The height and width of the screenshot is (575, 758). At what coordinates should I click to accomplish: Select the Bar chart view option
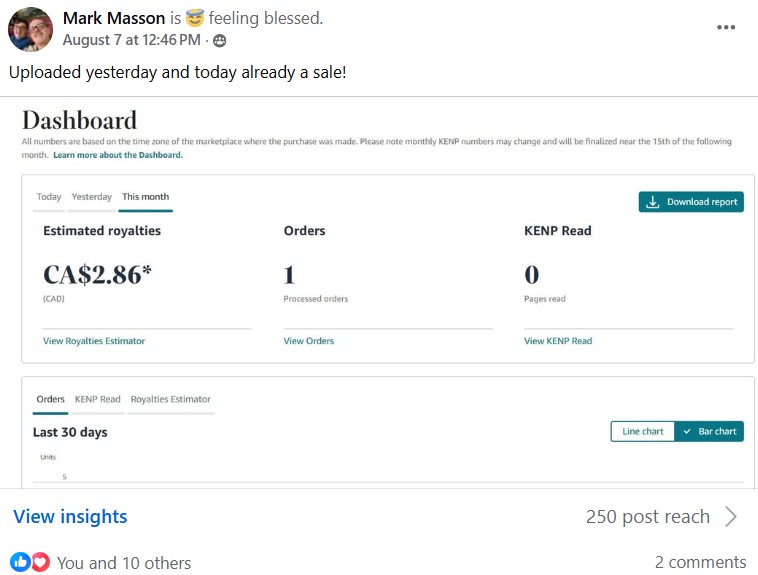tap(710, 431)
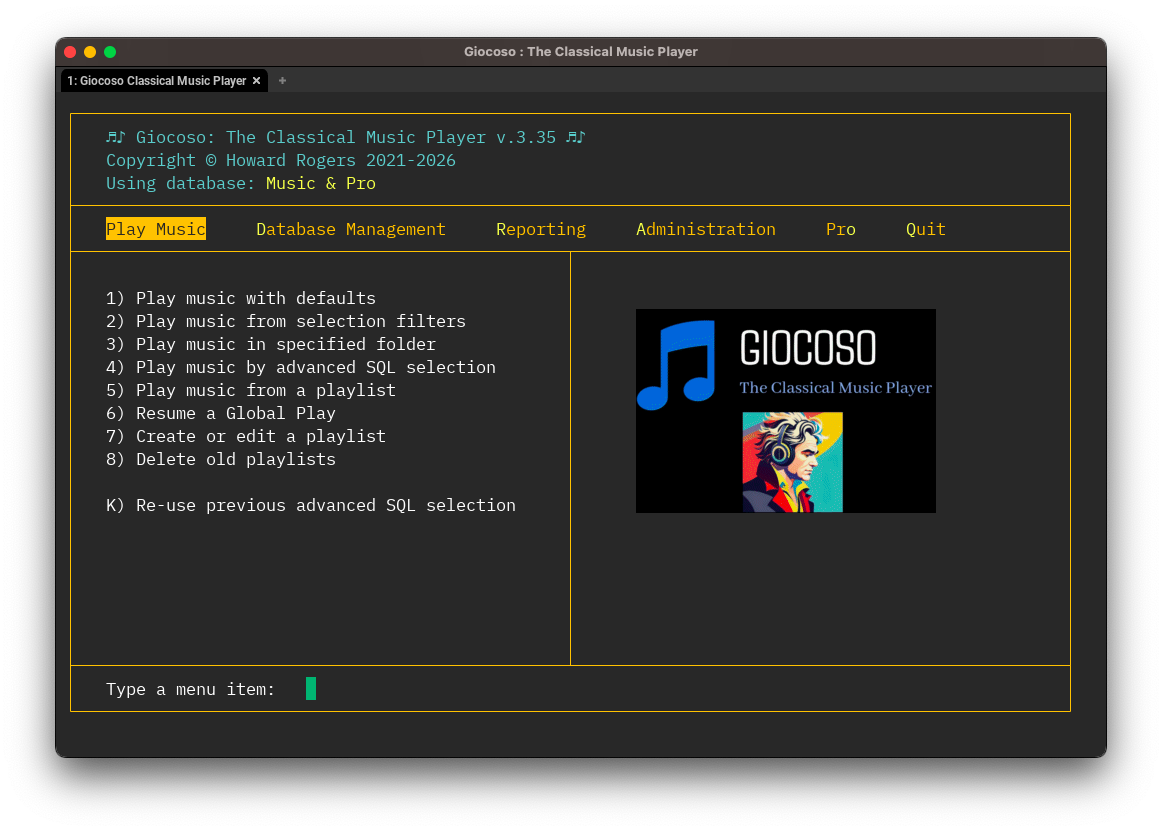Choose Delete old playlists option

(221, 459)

____________

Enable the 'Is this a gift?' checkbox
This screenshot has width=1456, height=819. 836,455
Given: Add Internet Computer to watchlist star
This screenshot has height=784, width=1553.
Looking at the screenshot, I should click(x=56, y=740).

____________

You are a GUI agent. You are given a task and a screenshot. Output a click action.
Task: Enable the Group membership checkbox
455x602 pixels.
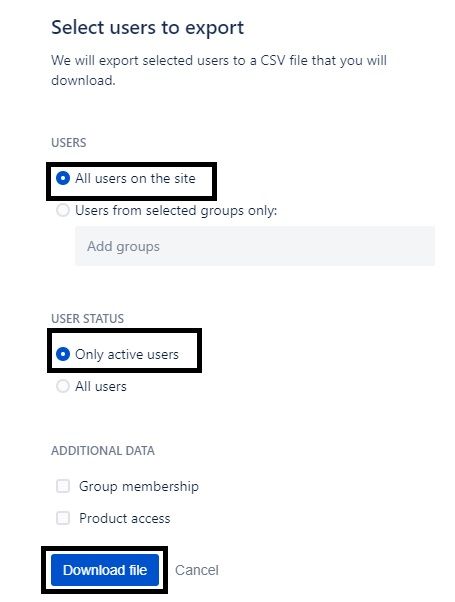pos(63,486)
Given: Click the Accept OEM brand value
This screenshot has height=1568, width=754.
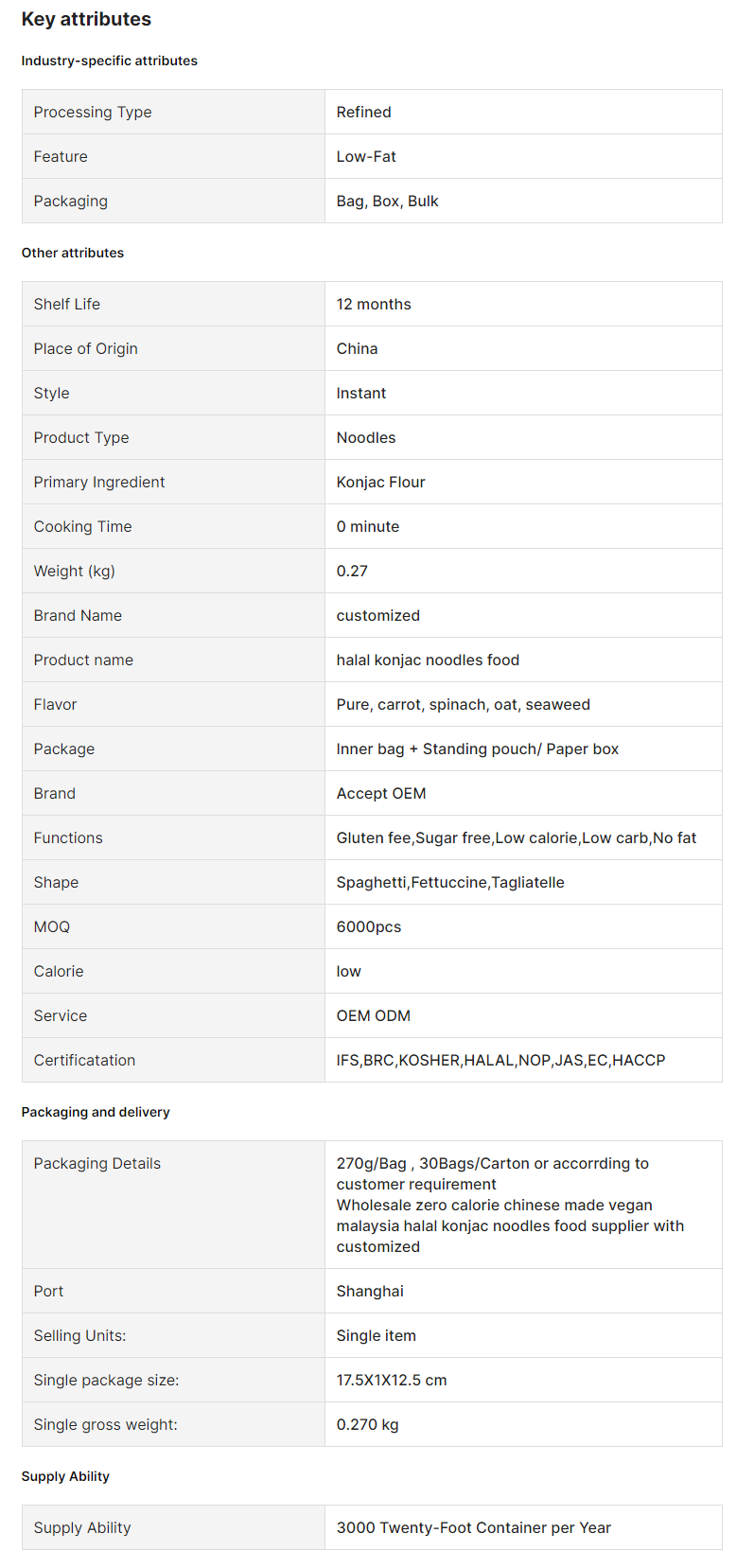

____________

For the material above, give again only the lines starting at the line that contains "You are a GUI" and ending at the line that contains "This screenshot has height=1568, width=754.". Pictures do not belong in the copy.

You are a GUI agent. You are given a task and a screenshot. Output a click action.
Task: Enable the Group membership checkbox
455x602 pixels.
pos(63,486)
Given: Click the Accept OEM brand value
This screenshot has height=1568, width=754.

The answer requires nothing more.